A week of the most serious riots with skirmishes between security forces and demonstrators has left its mark. The situation is slowly stabilizing – and the extent is also becoming clear on the streets. “The pictures of the destroyed city are really terrible,” writes a resident of the German press agency.
It is now also clear that the destruction was by no means just a result of the displeasure of average citizens about the rise in fuel prices, corruption and the authoritarian governance. The balance of power in Kazakhstan has at least shifted after this week that killed many people.
Peaceful demonstrators and organized rioters
Kazakh experts increasingly agree that, in addition to many peaceful demonstrators, there were apparently organized violent rioters – especially in Almaty, Kazakhstan’s largest city and its economic center. These two groups should be strictly separated, emphasizes the sociologist Diana Kudajbergenowa, who teaches at Cambridge University, on Twitter. “In Almaty, organized criminal groups stole peaceful protests.”
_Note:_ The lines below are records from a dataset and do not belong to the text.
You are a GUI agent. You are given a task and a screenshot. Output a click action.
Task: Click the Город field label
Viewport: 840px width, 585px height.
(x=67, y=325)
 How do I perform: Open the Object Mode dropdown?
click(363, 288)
Residents reported gunshot noises and rampaging mobs roaming the streets. Several arms shops were looted. A video is circulating on the Internet of men snatching guns from the trunk of a car. “As of January 4th, storm troops prepared in advance played the main role, and they were out for violent confrontation without any slogans,” writes the Kazakh political scientist Danijar Ashimbayev.
As an indication of a coordinated approach, experts see above all that strategically important points such as police stations and administrative buildings were attacked in a targeted manner. This rapid radicalization of the protest can not only be explained by the spontaneously escalated anger of young men on the streets, according to an analysis by the Moscow Carnegie Center. The Russian daily “Kommersant” is also amazed at the excessive demands and powerlessness of the Kazakh authorities against the rioters.
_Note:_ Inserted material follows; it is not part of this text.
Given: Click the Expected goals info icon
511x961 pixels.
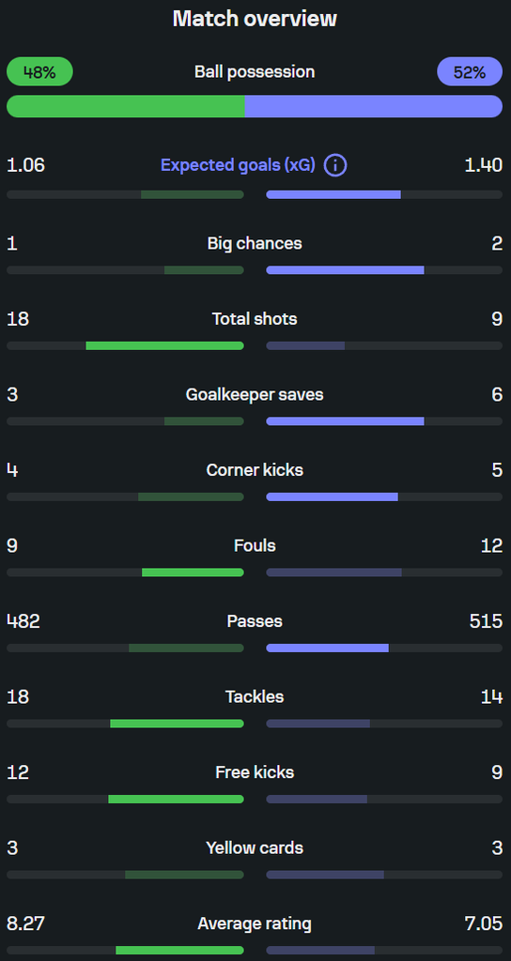Looking at the screenshot, I should (335, 165).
President suspects coup attempt
“This is an attempted coup,” says President Kassym-Shomart Tokayev. At a meeting of a Moscow-led military alliance that is now deployed in Kazakhstan, Russia’s head of state Vladimir Putin speaks of “destructive forces from outside”. So far there is no evidence of this.
A power struggle between President Tokayev and his former foster father, long-term ruler Nursultan Nazarbayev, who resigned in 2019, had already sparked a long time ago – largely unnoticed by the public – the Carnegie experts write. Apparently there were people in the country who didn’t like the fact that Tokayev had become more powerful, says the political scientist Marat Schibutow. “Whatever it is, it is an internal struggle,” wrote the political scientist Nargis Kassenova on Twitter during the unrest.
Tokayev had a protégé of Nazarbayev, ex-head of the secret service Karim Massimov, arrested. Tokayev has also dismissed numerous other Nazarbayev confidants, the entire government and Nazarbayev himself – from the post of head of the influential Security Council. Tokayev took over. It was only days later that Nazarbayev, who until the beginning of the protests was still considered the most powerful man in the ninth largest country on earth and a puller in the background, spoke up. The 81-year-old reported that he had vacated the post voluntarily.
Investors have flown out
It is too early to judge whether it was really – as Tokayev says – an attempted coup. And if so, who instigated it. What is clearer, however, is that the former diplomat is clearly using the crisis to expand his own influence. “The most important thing is obvious: the Nazarbayev era has come to an end in Kazakhstan,” says the Carnegie report.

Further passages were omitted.